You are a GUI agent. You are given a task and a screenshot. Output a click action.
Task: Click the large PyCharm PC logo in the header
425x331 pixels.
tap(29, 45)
* * *
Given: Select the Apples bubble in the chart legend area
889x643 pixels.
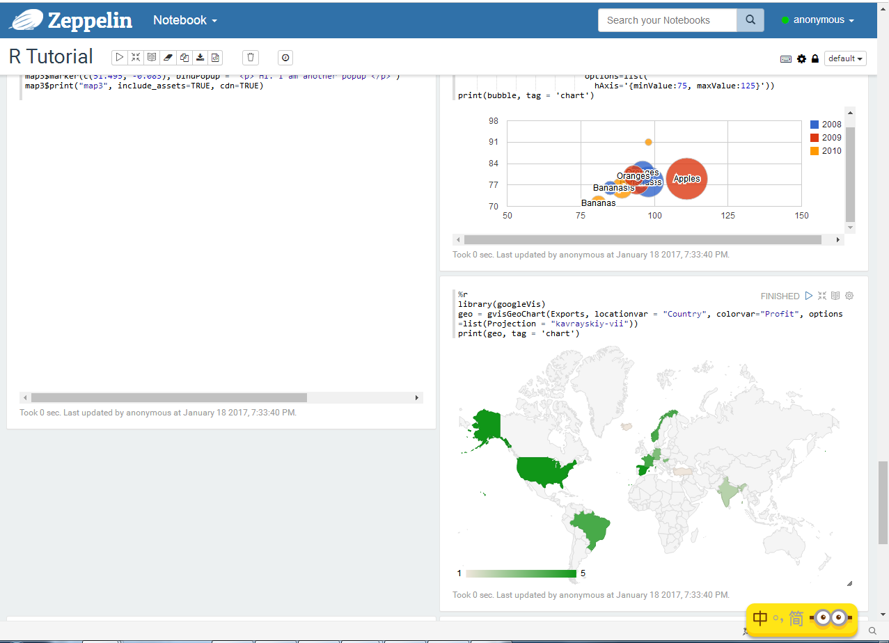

TASK TO CARRY OUT:
Above are the records; from them, give again exactly the lines from the one containing "Given: Select the" to the one containing "889x643 pixels.", both lines included, and nothing more.

RESULT OF THIS EXERCISE:
Given: Select the Apples bubble in the chart legend area
889x643 pixels.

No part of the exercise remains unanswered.